Yandex has many robots that take different forms:

  • Mozilla/5.0 (compatible; YandexBot/3.0; +http://yandex.com/bots) — The main indexing robot.

  • Mozilla/5.0 (iPhone; CPU iPhone OS 8_1 like Mac OS X) AppleWebKit/600.1.4 (KHTML, like Gecko) Version/8.0 Mobile/12B411 Safari/600.1.4 (compatible; YandexBot/3.0; +http://yandex.com/bots) — Indexing robot.
  • Mozilla/5.0 (compatible; YandexAccessibilityBot/3.0; +http://yandex.com/bots) — Downloads pages to check user accessibility. Interprets robots.txt in a special way.
  • Mozilla/5.0 (iPhone; CPU iPhone OS 8_1 like Mac OS X) AppleWebKit/600.1.4 (KHTML, like Gecko) Version/8.0 Mobile/12B411 Safari/600.1.4 (compatible; YandexMobileBot/3.0; +http://yandex.com/bots) — Determines if the page layout is suitable for mobile devices. Interprets robots.txt in a special way.
  • Mozilla/5.0 (compatible; YandexDirectDyn/1.0; +http://yandex.com/bots — Generates dynamic banners, interprets robots.txt in a special way.
  • Mozilla/5.0 (X11; Linux x86_64) AppleWebKit/537.36 (KHTML, like Gecko) Chrome/41.0.2228.0 Safari/537.36 (compatible; YandexScreenshotBot/3.0; +http://yandex.com/bots) — Makes a snapshot of a page. Interprets robots.txt in a special way.
  • Mozilla/5.0 (compatible; YandexImages/3.0; +http://yandex.com/bots) — The Yandex.Images indexing robot.

  • Mozilla/5.0 (compatible; YandexVideo/3.0; +http://yandex.com/bots) — The Yandex.Video indexing robot.

  • Mozilla/5.0 (compatible; YandexVideoParser/1.0; +http://yandex.com/bots) — The Yandex.Video indexing robot. Interprets robots.txt in a special way.
  • Mozilla/5.0 (compatible; YandexMedia/3.0; +http://yandex.com/bots) — Multimedia data indexer.

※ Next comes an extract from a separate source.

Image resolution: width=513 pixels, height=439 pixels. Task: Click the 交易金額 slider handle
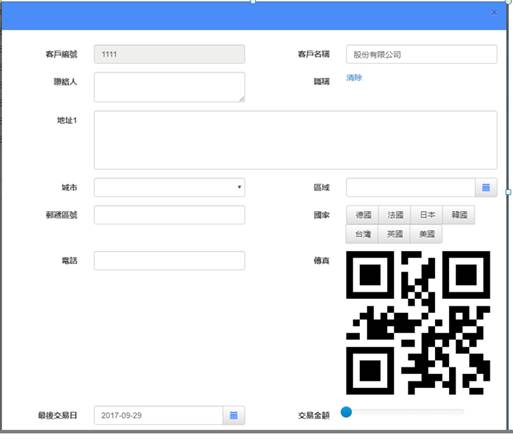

  • Mozilla/5.0 (compatible; YandexBlogs/0.99; robot; +http://yandex.com/bots) — The blog search robot. Indexes comments to posts.

  • Mozilla/5.0 (compatible; YandexFavicons/1.0; +http://yandex.com/bots)— The favicons indexer.

  • Mozilla/5.0 (compatible; YandexWebmaster/2.0; +http://yandex.com/bots)— TheYandex.Webmaster indexing robot.

  • Mozilla/5.0 (compatible; YandexPagechecker/1.0; +http://yandex.com/bots)— The robot that validates markup submitted through the Structured data validator form.

  • Mozilla/5.0 (compatible; YandexImageResizer/2.0; +http://yandex.com/bots) — The mobile services robot.

  • Mozilla/5.0 (compatible; YaDirectFetcher/1.0; Dyatel; +http://yandex.com/bots) — Downloads the ads' landing pages to check their availability and topic. This is necessary for ad placement in the search results and on the partner sites. When crawling a site, the robot does not use the robots.txt file and ignores the directives set for it.

  • Mozilla/5.0 (compatible; YandexCalendar/1.0; +http://yandex.com/bots) — The Yandex.Calendar robot used for syncing with other calendars. Interprets robots.txt in a special way.

  • Mozilla/5.0 (compatible; YandexSitelinks; Dyatel; +http://yandex.com/bots) — The sitelinks “fetcher” used for checking the availability of the pages detected as sitelinks.

  • Mozilla/5.0 (compatible; YandexMetrika/2.0; +http://yandex.com/bots) — The Yandex.Metrica robot. Interprets robots.txt in a special way.

  • Mozilla/5.0 (compatible; YandexNews/4.0; +http://yandex.com/bots) — The Yandex.News robot.

  • Mozilla/5.0 (compatible; YandexVertis/3.0; +http://yandex.com/bots) — Vertical search robot.

  • Mozilla/5.0 (compatible; YandexBot/3.0; MirrorDetector; +http://yandex.com/bots) — The robot detecting site mirrors.
  • Mozilla/5.0 (compatible; YandexSearchShop/1.0; +http://yandex.com/bots) — The robot that regularly downloads product catalogues in YML files by users's requests. These files are often placed in directories prohibited from indexing.Interprets robots.txt in a special way.
  • Mozilla/5.0 (compatible; YandexVerticals/1.0; +http://yandex.com/bots) — The robot of Yandex.Verticals: Auto.ru, Yandex.Realty, Yandex.Job, Yandex.Reviews.

There are many IP addresses that Yandex robots can “originate” from, and these addresses change frequently. We are therefore unable to offer a list of IP addresses and we do not recommend using a filter based on IP addresses.